All studies to date have had essential limitations, including differences in trial design, use of different species and plant parts (containing different constituents), various routes of administration, sample size, monitoring responses of healthy subjects, analytical methodology, and choice of biomarker and placebo. These differences make it hard to compare the results; consequently, these data do not allow clear conclusions whether Echinacea might be effective for this purpose or not.
Hepatoprotective Effects: Chicoric acid may reduce acute alcohol-induced steatosis in mice through interfering with the induction of iNOS and iNOS-dependent signaling pathways in the liver. Acute alcohol administration caused a significant increase in hepatic triacylglycerols accumulation, which was associated with increase in 4-hydroxynonenal protein adducts, and iNOS and active plasminogen activator inhibitor 1 protein level in the liver; pretreatment with chicoric acid for 4 days before ethanol ingestion significantly attenuated these alcohol effects on the liver.
In RAW264.7 macrophages, treatment with chicoric acid (4 mg/kg body weight) suppressed LPS-induced TNF-α and iNOS at mRNA expression level 23. E. purpurea extract had a protective role on kidney and liver against diethylnitrosamine (DEN) toxicity in rats. One month administration of DEN caused an elevation in serum alanine transaminase (ALT), aspartate transaminase (AST), and alkaline phosphatase (ALP), creatinin and total and direct bilirubin levels in serum; however these factors decreased in E. purpurea administration. Also, the histopatho-logical investigation revealed a proliferation of hepatic stellate cells 117. It was found that alkamide dodeca-2E, 4E, 8Z, 10Z(E)-tetraenoic acid isobutylamides isolated from E. purpurea root has hepatoprotective effect against acute fulminant hepatitis induced by lipopolysaccharide/D-galactosamine (LPS/D-GalN) in mice.

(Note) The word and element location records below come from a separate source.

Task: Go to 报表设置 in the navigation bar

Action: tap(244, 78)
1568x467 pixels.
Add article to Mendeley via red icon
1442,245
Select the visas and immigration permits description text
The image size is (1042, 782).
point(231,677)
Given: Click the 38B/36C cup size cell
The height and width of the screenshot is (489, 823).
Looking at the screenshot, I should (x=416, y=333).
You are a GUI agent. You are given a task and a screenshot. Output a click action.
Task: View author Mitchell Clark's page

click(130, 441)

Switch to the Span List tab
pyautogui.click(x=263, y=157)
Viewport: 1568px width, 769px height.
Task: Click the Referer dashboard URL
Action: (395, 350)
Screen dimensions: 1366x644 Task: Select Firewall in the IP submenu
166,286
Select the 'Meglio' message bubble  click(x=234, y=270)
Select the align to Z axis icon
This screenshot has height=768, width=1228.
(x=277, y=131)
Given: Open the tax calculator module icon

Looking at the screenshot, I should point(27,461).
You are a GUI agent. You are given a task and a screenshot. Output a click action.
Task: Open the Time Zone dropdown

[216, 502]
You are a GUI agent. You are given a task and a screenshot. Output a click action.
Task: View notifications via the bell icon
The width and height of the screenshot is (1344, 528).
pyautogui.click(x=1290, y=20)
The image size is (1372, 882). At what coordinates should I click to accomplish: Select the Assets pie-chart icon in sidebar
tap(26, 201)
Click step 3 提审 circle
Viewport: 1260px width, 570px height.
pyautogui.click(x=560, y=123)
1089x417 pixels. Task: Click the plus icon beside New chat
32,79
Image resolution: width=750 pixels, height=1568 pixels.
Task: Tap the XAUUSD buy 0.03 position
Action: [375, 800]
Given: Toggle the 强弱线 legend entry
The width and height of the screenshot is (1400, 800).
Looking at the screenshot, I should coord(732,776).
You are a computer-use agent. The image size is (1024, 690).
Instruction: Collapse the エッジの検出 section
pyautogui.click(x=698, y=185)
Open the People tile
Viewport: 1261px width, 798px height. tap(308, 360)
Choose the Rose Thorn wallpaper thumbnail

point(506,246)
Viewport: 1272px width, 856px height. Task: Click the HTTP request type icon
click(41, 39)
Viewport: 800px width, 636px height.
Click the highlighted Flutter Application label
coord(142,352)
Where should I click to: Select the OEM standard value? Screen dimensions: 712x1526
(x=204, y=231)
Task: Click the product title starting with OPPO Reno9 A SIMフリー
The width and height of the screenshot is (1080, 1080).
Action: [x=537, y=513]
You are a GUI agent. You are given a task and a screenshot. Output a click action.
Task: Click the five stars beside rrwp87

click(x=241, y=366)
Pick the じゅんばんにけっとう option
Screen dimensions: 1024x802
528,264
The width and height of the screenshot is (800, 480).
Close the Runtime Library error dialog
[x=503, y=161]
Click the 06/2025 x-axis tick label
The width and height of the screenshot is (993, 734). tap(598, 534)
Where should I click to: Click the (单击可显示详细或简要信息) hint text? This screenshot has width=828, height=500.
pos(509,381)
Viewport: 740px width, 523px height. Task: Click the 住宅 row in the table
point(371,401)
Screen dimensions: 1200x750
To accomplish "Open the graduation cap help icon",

This dose-dependently induced HO-1 protein expression in LPS-stimulated murine macrophages that were regulated through an increase in JNK phosphorylation, c-jun protein expression, and phosphorylation, and transcription factor AP-1 binding consensus DNA activity. Besides, this alkamide suppressed serum aminotransferase activities, TNF-α expression, and damages to hepatocytes of LPS/d-GalN-treated mice 118. Cadmium (Cd 2+) is toxic to a wide range of tissues. Prolonged intraperitoneal injection of E. purpurea extract combined with Cd(2+)Cl(2) decreased the mitotic activity induced by Cd 2+, also increased apoptotic activity of hepatocytes of mice 119. These data suggest a new application of Echinacea as a hepatoprotective agent; however further investigation is needed.
Echinacea against Diabetes: Diabetes is a debilitating and often life-threatening problem with increasing incidence throughout the world. A scientific investigation of herbal remedies for diabetes may provide valuable alternative drugs and therapeutic strategies. Recent studies have indicated that Echinacea could have anti-diabetic activities.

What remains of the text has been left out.